Work to be completed: Give back the lines below exactly, but do not include any pictures.

Record extracts:
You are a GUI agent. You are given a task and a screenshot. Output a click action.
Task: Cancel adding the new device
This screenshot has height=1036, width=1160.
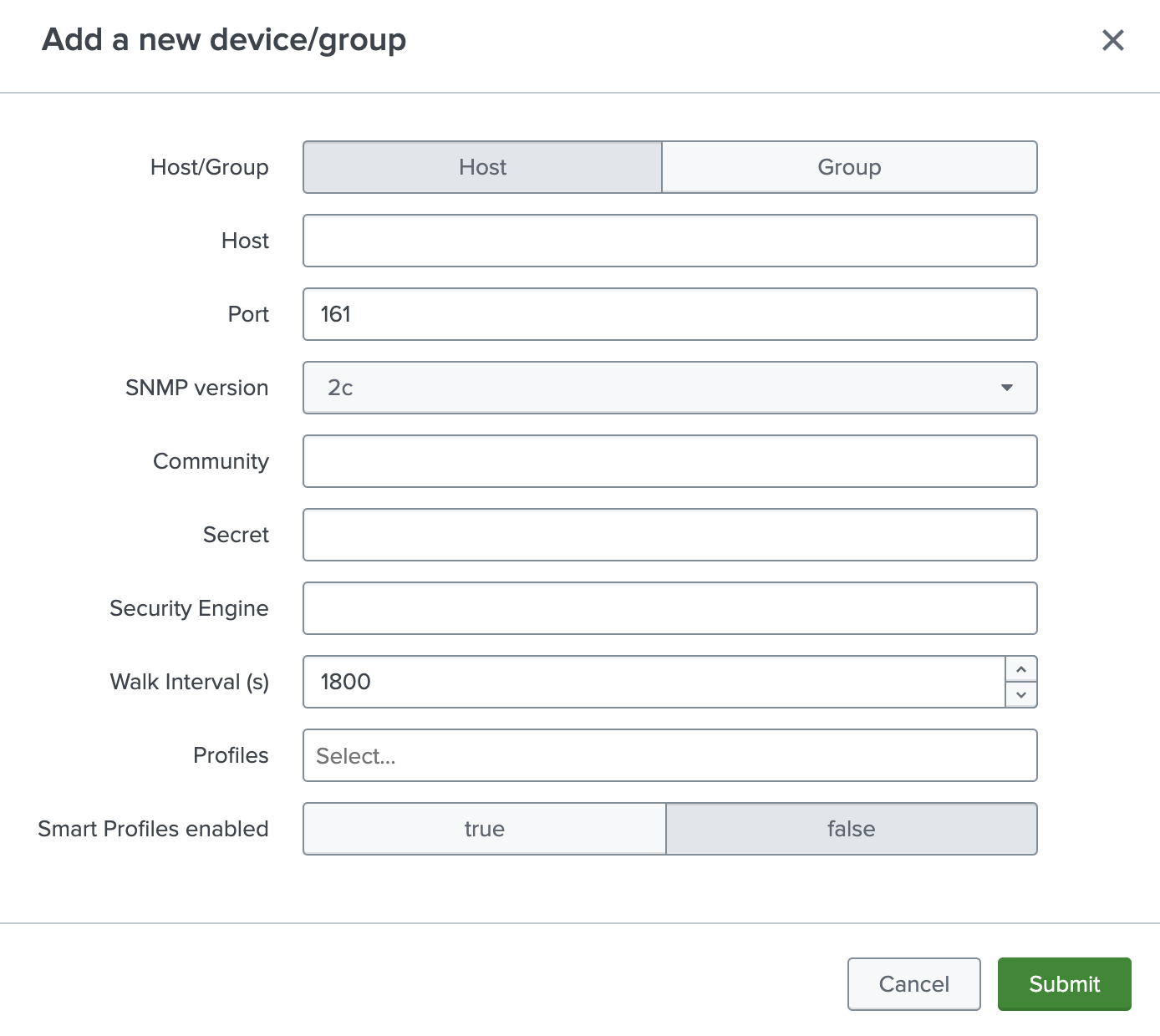pyautogui.click(x=913, y=984)
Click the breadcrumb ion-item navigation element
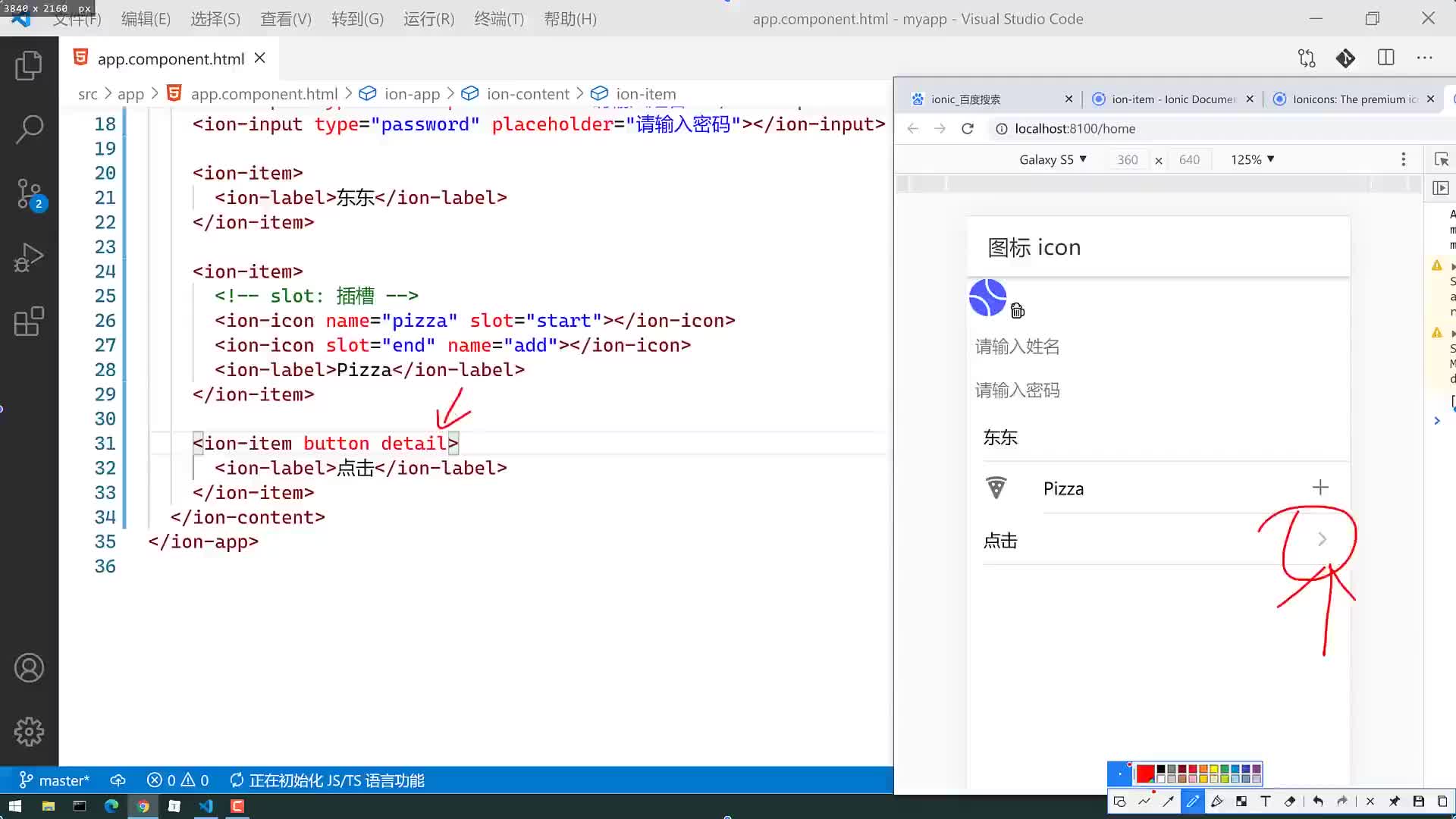 point(645,93)
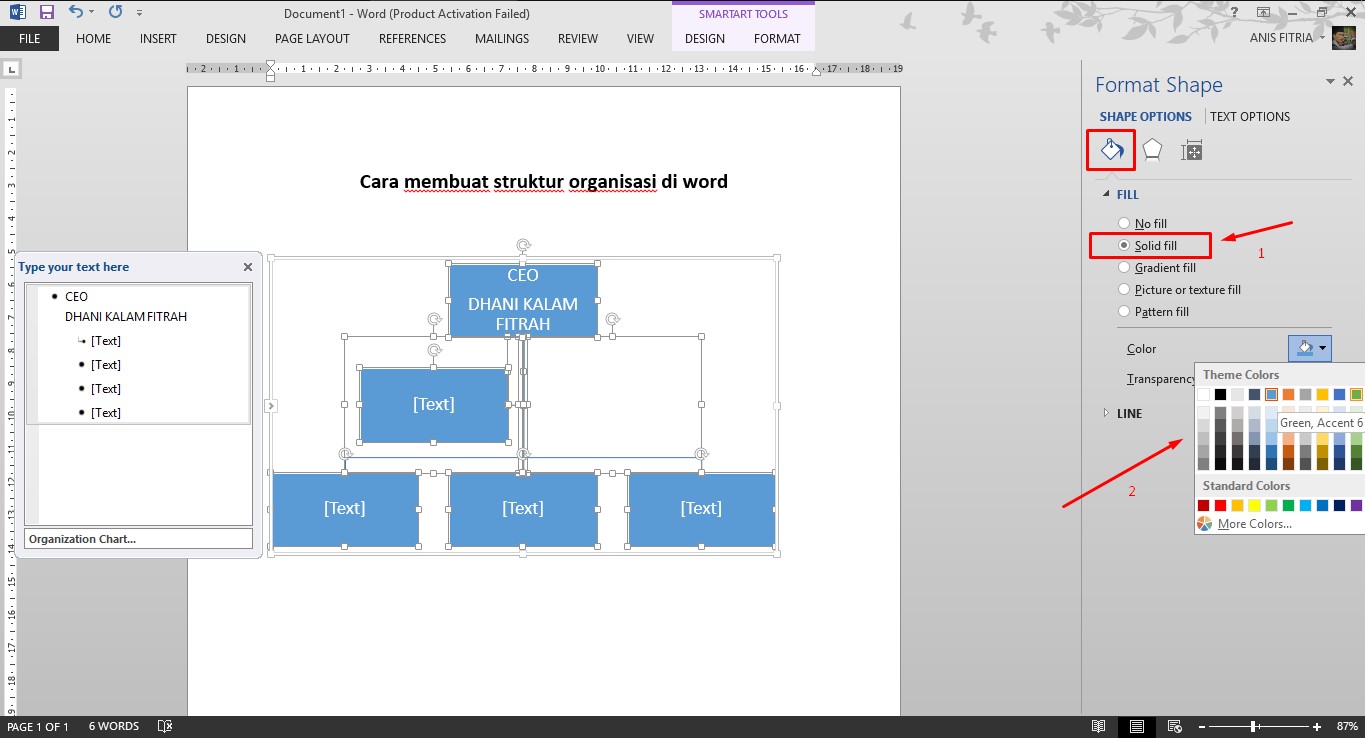Open the Effects pentagon icon tab
Screen dimensions: 1365x738
click(1152, 150)
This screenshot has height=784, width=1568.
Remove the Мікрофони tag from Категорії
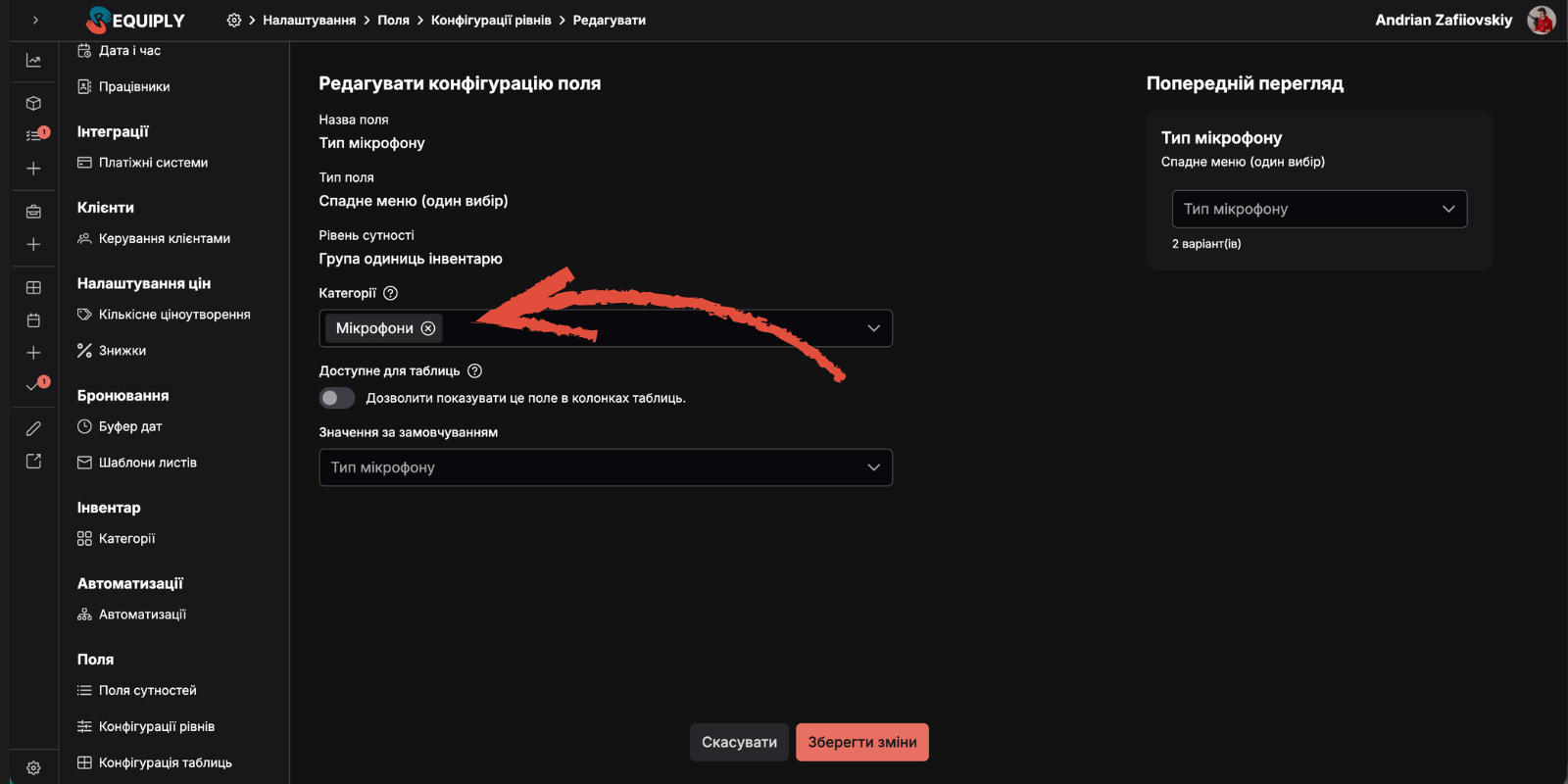point(428,328)
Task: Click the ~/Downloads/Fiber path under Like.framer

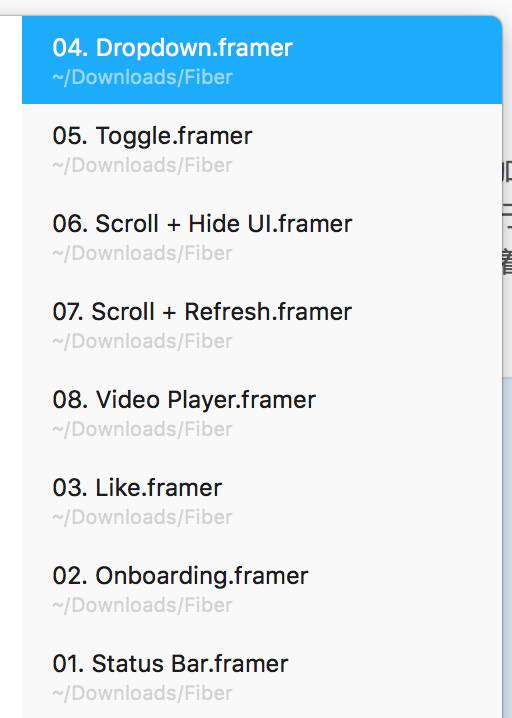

Solved problem:
You are a GUI agent. You are given a task and a screenshot. Output a click action.
Task: Cancel adding the new device
This screenshot has height=1036, width=1160.
pyautogui.click(x=913, y=984)
Click the breadcrumb ion-item navigation element
 point(645,93)
Open the Effects pentagon icon tab
Screen dimensions: 1365x738
click(1152, 150)
This screenshot has height=784, width=1568.
Remove the Мікрофони tag from Категорії
point(428,328)
Task: Click the ~/Downloads/Fiber path under Like.framer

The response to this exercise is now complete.